[Stored records]
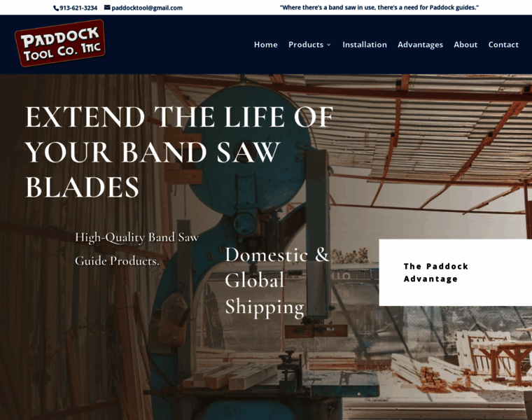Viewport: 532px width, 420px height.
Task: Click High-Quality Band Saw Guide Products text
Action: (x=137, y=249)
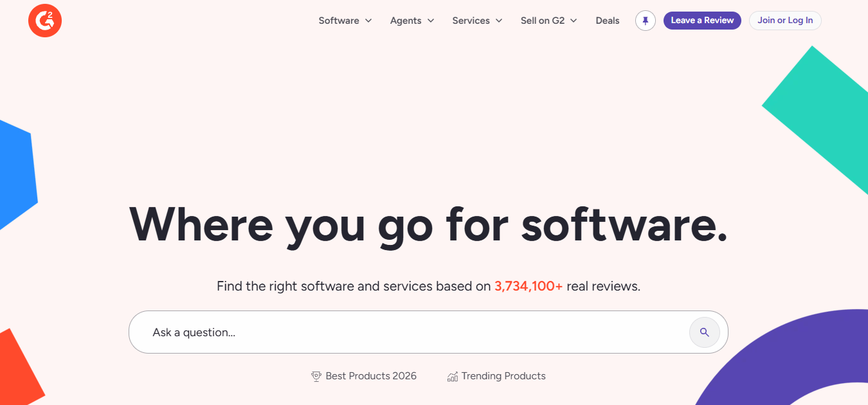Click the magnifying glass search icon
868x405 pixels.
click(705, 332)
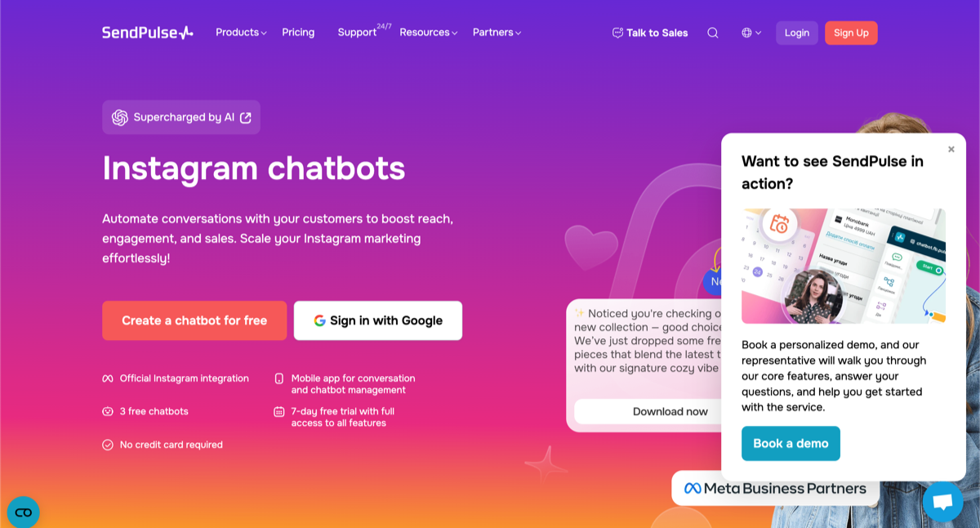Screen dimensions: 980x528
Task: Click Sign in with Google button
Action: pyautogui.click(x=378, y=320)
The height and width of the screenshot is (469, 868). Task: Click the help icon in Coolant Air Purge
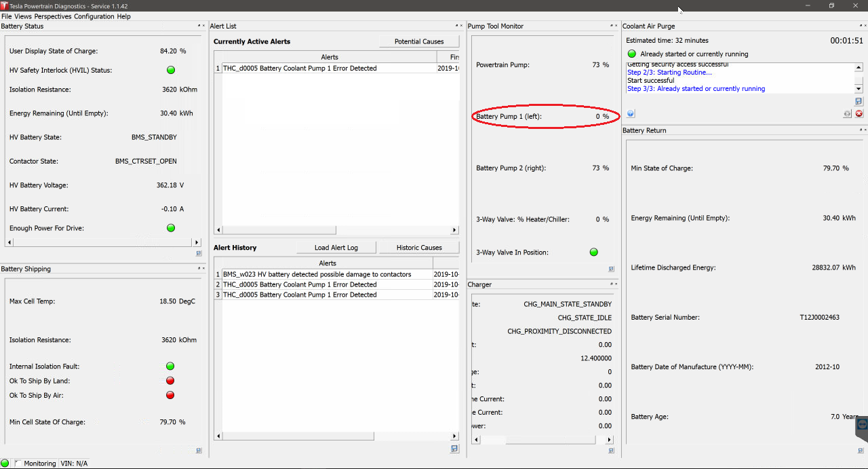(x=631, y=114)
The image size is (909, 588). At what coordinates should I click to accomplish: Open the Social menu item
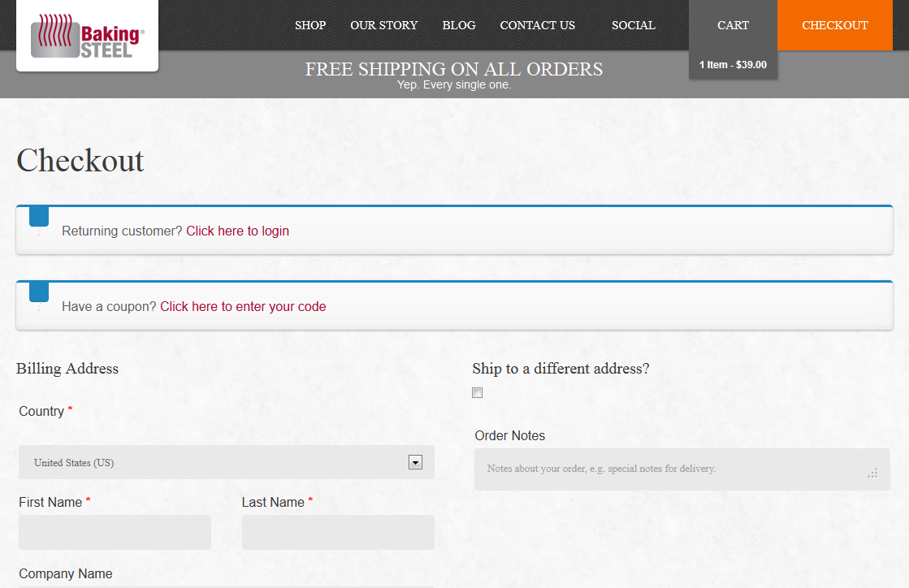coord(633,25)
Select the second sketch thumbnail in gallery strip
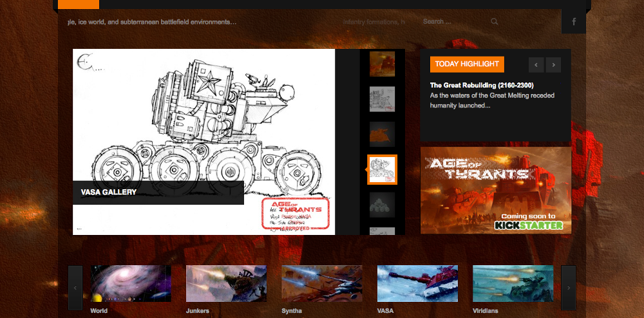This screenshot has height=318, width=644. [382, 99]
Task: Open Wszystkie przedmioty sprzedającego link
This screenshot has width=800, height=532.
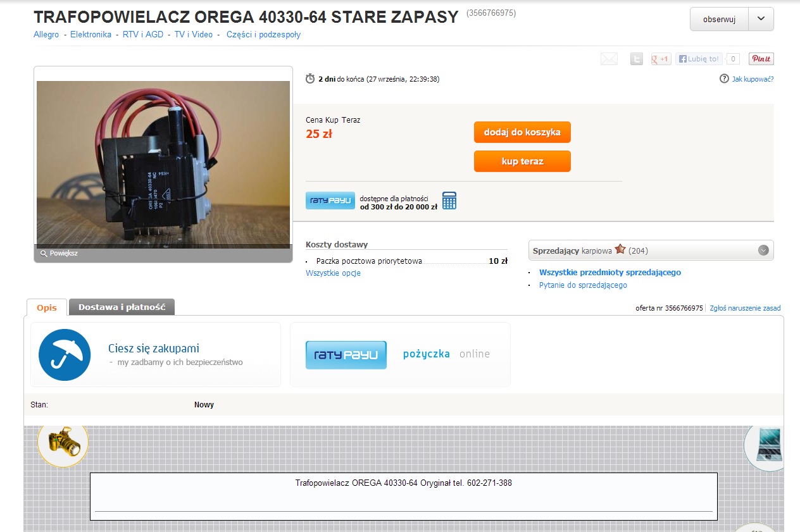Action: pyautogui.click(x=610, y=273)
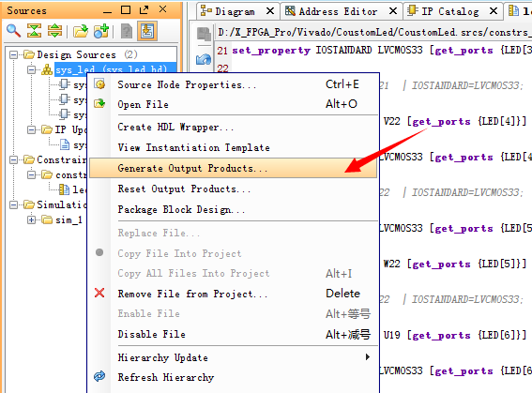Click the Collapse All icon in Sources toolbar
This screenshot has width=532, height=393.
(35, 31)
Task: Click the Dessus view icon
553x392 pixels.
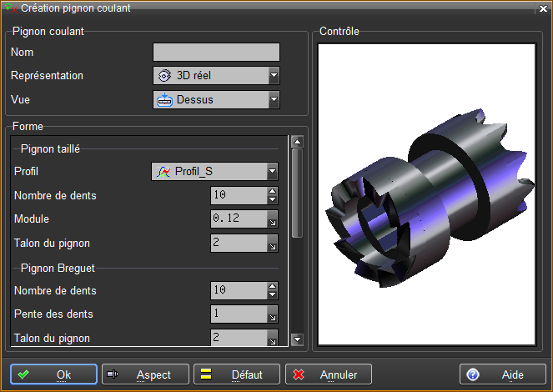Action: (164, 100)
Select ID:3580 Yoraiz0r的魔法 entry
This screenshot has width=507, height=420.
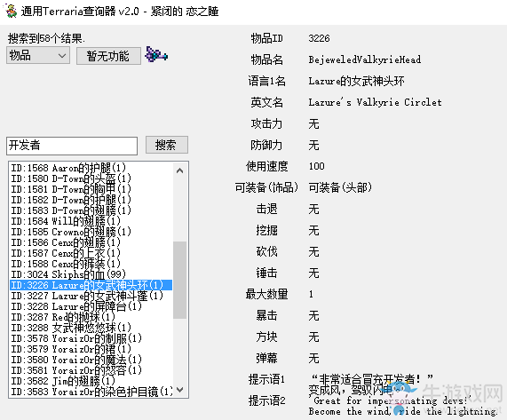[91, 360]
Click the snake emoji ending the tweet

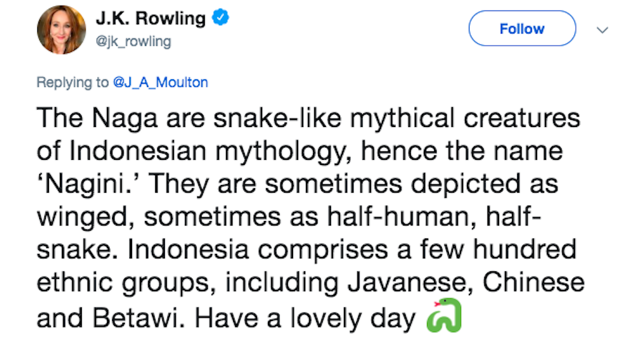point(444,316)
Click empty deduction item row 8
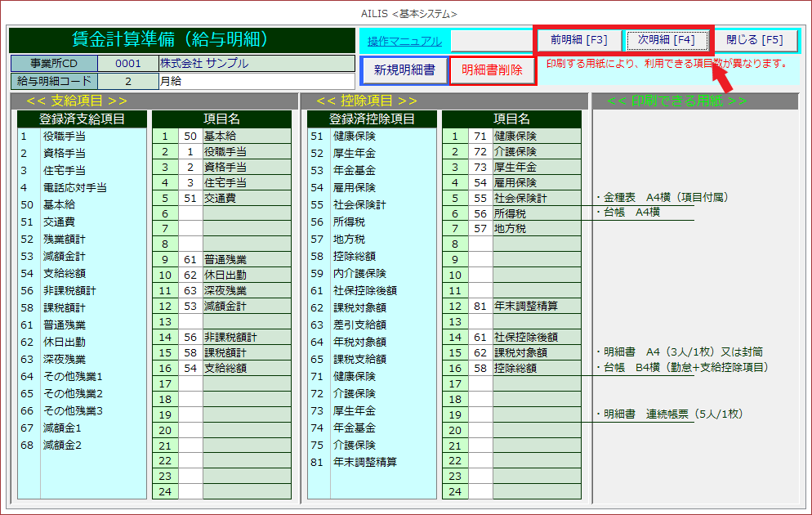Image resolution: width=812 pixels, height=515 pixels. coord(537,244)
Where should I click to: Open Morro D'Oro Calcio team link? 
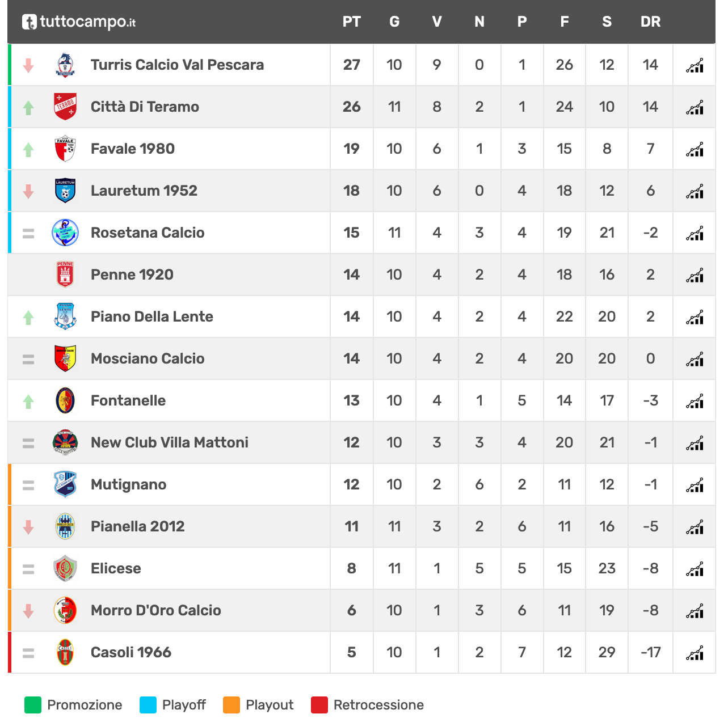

▶ **Exercise objective**: Copy each line of the records that contains the word "link".

▶ **Answer to the exercise**:
Task: Open Wszystkie przedmioty sprzedającego link
Where should I click to: Open Morro D'Oro Calcio team link? 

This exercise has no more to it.